■ Tugas ■
Tolong sajikan semua baris di bawah ini sebagai daftar bernomor, tanpa baris yang kosong.

■ Data koordinat item ■
• • • •
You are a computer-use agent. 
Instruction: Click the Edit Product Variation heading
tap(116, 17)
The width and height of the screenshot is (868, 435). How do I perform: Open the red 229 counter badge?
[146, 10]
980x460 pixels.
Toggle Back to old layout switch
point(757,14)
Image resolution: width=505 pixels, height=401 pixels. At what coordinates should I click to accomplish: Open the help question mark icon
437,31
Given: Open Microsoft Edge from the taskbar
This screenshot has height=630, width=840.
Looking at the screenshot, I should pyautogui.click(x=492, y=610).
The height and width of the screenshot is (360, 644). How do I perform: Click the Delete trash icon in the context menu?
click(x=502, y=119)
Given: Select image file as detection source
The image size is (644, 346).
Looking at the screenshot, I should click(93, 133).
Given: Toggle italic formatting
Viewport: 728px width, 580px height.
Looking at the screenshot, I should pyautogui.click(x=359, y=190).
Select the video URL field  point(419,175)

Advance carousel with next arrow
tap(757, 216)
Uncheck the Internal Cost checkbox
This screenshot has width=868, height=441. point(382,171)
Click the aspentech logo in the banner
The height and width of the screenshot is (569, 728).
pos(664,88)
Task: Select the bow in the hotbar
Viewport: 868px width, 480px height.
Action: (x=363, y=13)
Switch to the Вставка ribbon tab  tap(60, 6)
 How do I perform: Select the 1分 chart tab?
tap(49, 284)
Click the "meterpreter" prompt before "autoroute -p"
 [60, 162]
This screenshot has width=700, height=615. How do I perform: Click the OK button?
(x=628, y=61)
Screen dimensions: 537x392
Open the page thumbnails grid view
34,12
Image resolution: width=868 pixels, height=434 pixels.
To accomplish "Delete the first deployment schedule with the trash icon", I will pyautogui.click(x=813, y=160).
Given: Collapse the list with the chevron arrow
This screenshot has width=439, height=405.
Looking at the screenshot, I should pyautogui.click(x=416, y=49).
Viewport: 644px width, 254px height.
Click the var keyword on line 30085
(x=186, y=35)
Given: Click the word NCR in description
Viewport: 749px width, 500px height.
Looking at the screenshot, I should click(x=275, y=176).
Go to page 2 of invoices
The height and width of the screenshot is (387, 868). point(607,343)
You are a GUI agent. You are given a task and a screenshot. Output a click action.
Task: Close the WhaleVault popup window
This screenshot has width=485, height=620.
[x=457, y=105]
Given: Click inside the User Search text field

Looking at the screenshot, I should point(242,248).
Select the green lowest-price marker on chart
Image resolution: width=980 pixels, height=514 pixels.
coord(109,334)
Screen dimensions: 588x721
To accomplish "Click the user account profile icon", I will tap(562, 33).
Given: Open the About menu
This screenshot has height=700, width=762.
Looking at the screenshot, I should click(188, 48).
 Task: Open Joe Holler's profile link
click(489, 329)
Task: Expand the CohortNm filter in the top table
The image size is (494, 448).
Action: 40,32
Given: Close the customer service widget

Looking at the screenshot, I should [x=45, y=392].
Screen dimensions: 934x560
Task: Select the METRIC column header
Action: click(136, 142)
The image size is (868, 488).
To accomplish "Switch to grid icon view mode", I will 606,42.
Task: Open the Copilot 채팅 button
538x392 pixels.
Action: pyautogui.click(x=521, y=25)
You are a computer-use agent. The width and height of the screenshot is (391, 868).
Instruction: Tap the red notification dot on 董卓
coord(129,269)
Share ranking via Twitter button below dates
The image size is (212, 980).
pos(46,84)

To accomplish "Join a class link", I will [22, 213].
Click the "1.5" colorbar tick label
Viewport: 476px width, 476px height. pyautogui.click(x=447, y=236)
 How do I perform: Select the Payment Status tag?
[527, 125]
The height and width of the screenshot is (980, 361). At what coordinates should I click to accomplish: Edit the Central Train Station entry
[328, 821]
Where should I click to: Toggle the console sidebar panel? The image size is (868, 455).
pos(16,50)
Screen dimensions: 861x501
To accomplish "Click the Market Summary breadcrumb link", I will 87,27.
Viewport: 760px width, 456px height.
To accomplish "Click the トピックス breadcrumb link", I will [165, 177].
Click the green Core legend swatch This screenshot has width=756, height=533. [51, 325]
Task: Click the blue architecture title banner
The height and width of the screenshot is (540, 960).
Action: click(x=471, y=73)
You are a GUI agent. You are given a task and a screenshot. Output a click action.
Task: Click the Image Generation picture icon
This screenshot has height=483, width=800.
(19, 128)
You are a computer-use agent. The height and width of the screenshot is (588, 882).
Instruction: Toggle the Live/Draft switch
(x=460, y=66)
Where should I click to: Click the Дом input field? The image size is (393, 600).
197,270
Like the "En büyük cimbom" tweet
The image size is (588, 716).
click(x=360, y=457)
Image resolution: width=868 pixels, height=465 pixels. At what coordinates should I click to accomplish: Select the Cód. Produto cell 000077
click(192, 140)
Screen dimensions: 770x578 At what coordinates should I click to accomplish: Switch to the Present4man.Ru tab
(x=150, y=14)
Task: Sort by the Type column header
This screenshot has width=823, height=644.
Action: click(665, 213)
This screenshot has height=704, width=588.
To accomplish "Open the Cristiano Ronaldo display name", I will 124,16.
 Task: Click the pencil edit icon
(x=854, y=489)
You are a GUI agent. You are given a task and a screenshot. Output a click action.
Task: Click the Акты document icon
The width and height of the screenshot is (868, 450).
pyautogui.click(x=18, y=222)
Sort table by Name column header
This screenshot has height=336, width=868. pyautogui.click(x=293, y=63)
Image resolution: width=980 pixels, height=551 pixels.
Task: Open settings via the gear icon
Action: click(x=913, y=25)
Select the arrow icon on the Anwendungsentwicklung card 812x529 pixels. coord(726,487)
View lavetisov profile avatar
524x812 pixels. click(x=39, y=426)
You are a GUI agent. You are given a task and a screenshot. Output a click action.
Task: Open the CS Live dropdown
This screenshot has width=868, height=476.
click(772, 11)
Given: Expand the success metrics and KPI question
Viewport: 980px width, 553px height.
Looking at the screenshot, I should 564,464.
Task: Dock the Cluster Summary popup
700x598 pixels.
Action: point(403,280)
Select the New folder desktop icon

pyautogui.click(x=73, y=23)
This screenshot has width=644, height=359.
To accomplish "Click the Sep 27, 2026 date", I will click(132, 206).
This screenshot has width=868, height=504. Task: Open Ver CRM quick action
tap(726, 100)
• • • •
■ Jawaban Lengkap ■
1. You are a computer-use agent. 
2. Instruction: Click the Edit Product Variation heading
3. tap(116, 17)
4. The width and height of the screenshot is (868, 435). How do I perform: Open the red 229 counter badge?
5. [146, 10]
6. 980x460 pixels.
7. Toggle Back to old layout switch
8. point(757,14)
9. Image resolution: width=505 pixels, height=401 pixels. At what coordinates should I click to accomplish: Open the help question mark icon
10. 437,31
11. Given: Open Microsoft Edge from the taskbar
12. This screenshot has height=630, width=840.
13. Looking at the screenshot, I should pyautogui.click(x=492, y=610).
14. The height and width of the screenshot is (360, 644). How do I perform: Click the Delete trash icon in the context menu?
15. click(x=502, y=119)
16. Given: Select image file as detection source
17. The image size is (644, 346).
18. Looking at the screenshot, I should click(93, 133).
19. Given: Toggle italic formatting
20. Viewport: 728px width, 580px height.
21. Looking at the screenshot, I should pyautogui.click(x=359, y=190).
22. Select the video URL field  point(419,175)
23. Advance carousel with next arrow
24. tap(757, 216)
25. Uncheck the Internal Cost checkbox
26. This screenshot has width=868, height=441. point(382,171)
27. Click the aspentech logo in the banner
28. The height and width of the screenshot is (569, 728).
29. pos(664,88)
30. Task: Select the bow in the hotbar
31. Viewport: 868px width, 480px height.
32. Action: (x=363, y=13)
33. Switch to the Вставка ribbon tab  tap(60, 6)
34.  How do I perform: Select the 1分 chart tab?
35. tap(49, 284)
36. Click the "meterpreter" prompt before "autoroute -p"
37.  [60, 162]
38. This screenshot has width=700, height=615. How do I perform: Click the OK button?
39. (x=628, y=61)
40. Screen dimensions: 537x392
41. Open the page thumbnails grid view
42. 34,12
43. Image resolution: width=868 pixels, height=434 pixels.
44. To accomplish "Delete the first deployment schedule with the trash icon", I will pyautogui.click(x=813, y=160).
45. Given: Collapse the list with the chevron arrow
46. This screenshot has width=439, height=405.
47. Looking at the screenshot, I should pyautogui.click(x=416, y=49).
48. Viewport: 644px width, 254px height.
49. Click the var keyword on line 30085
50. (x=186, y=35)
51. Given: Click the word NCR in description
52. Viewport: 749px width, 500px height.
53. Looking at the screenshot, I should click(x=275, y=176).
54. Go to page 2 of invoices
55. The height and width of the screenshot is (387, 868). point(607,343)
56. You are a GUI agent. You are given a task and a screenshot. Output a click action.
57. Task: Close the WhaleVault popup window
58. This screenshot has width=485, height=620.
59. [x=457, y=105]
60. Given: Click inside the User Search text field
61. Looking at the screenshot, I should point(242,248).
62. Select the green lowest-price marker on chart
63. Image resolution: width=980 pixels, height=514 pixels.
64. coord(109,334)
65. Screen dimensions: 588x721
66. To accomplish "Click the user account profile icon", I will tap(562, 33).
67. Given: Open the About menu
68. This screenshot has height=700, width=762.
69. Looking at the screenshot, I should click(188, 48).
70.  Task: Open Joe Holler's profile link
71. click(489, 329)
72. Task: Expand the CohortNm filter in the top table
73. The image size is (494, 448).
74. Action: 40,32
75. Given: Close the customer service widget
76. Looking at the screenshot, I should [x=45, y=392].
77. Screen dimensions: 934x560
78. Task: Select the METRIC column header
79. Action: click(136, 142)
80. The image size is (868, 488).
81. To accomplish "Switch to grid icon view mode", I will 606,42.
82. Task: Open the Copilot 채팅 button
83. 538x392 pixels.
84. Action: pyautogui.click(x=521, y=25)
85. You are a computer-use agent. The width and height of the screenshot is (391, 868).
86. Instruction: Tap the red notification dot on 董卓
87. coord(129,269)
88. Share ranking via Twitter button below dates
89. The image size is (212, 980).
90. pos(46,84)
91. To accomplish "Join a class link", I will [22, 213].
92. Click the "1.5" colorbar tick label
93. Viewport: 476px width, 476px height. pyautogui.click(x=447, y=236)
94.  How do I perform: Select the Payment Status tag?
95. [527, 125]
96. The height and width of the screenshot is (980, 361). At what coordinates should I click to accomplish: Edit the Central Train Station entry
97. [328, 821]
98. Where should I click to: Toggle the console sidebar panel? The image size is (868, 455).
99. pos(16,50)
100. Screen dimensions: 861x501
101. To accomplish "Click the Market Summary breadcrumb link", I will 87,27.
102. Viewport: 760px width, 456px height.
103. To accomplish "Click the トピックス breadcrumb link", I will [165, 177].
104. Click the green Core legend swatch This screenshot has width=756, height=533. [51, 325]
105. Task: Click the blue architecture title banner
106. The height and width of the screenshot is (540, 960).
107. Action: click(x=471, y=73)
108. You are a GUI agent. You are given a task and a screenshot. Output a click action.
109. Task: Click the Image Generation picture icon
110. This screenshot has height=483, width=800.
111. (19, 128)
112. You are a computer-use agent. The height and width of the screenshot is (588, 882).
113. Instruction: Toggle the Live/Draft switch
114. (x=460, y=66)
115. Where should I click to: Click the Дом input field? The image size is (393, 600).
116. 197,270
117. Like the "En büyük cimbom" tweet
118. The image size is (588, 716).
119. click(x=360, y=457)
120. Image resolution: width=868 pixels, height=465 pixels. At what coordinates should I click to accomplish: Select the Cód. Produto cell 000077
121. click(192, 140)
122. Screen dimensions: 770x578 At what coordinates should I click to accomplish: Switch to the Present4man.Ru tab
123. (x=150, y=14)
124. Task: Sort by the Type column header
125. This screenshot has width=823, height=644.
126. Action: click(665, 213)
127. This screenshot has height=704, width=588.
128. To accomplish "Open the Cristiano Ronaldo display name", I will 124,16.
129.  Task: Click the pencil edit icon
130. (x=854, y=489)
131. You are a GUI agent. You are given a task and a screenshot. Output a click action.
132. Task: Click the Акты document icon
133. The width and height of the screenshot is (868, 450).
134. pyautogui.click(x=18, y=222)
135. Sort table by Name column header
136. This screenshot has height=336, width=868. pyautogui.click(x=293, y=63)
137. Image resolution: width=980 pixels, height=551 pixels.
138. Task: Open settings via the gear icon
139. Action: click(x=913, y=25)
140. Select the arrow icon on the Anwendungsentwicklung card 812x529 pixels. coord(726,487)
141. View lavetisov profile avatar
142. 524x812 pixels. click(x=39, y=426)
143. You are a GUI agent. You are given a task and a screenshot. Output a click action.
144. Task: Open the CS Live dropdown
145. This screenshot has width=868, height=476.
146. click(772, 11)
147. Given: Expand the success metrics and KPI question
148. Viewport: 980px width, 553px height.
149. Looking at the screenshot, I should 564,464.
150. Task: Dock the Cluster Summary popup
151. 700x598 pixels.
152. Action: point(403,280)
153. Select the New folder desktop icon
154. pyautogui.click(x=73, y=23)
155. This screenshot has width=644, height=359.
156. To accomplish "Click the Sep 27, 2026 date", I will click(132, 206).
157. This screenshot has width=868, height=504. Task: Open Ver CRM quick action
158. tap(726, 100)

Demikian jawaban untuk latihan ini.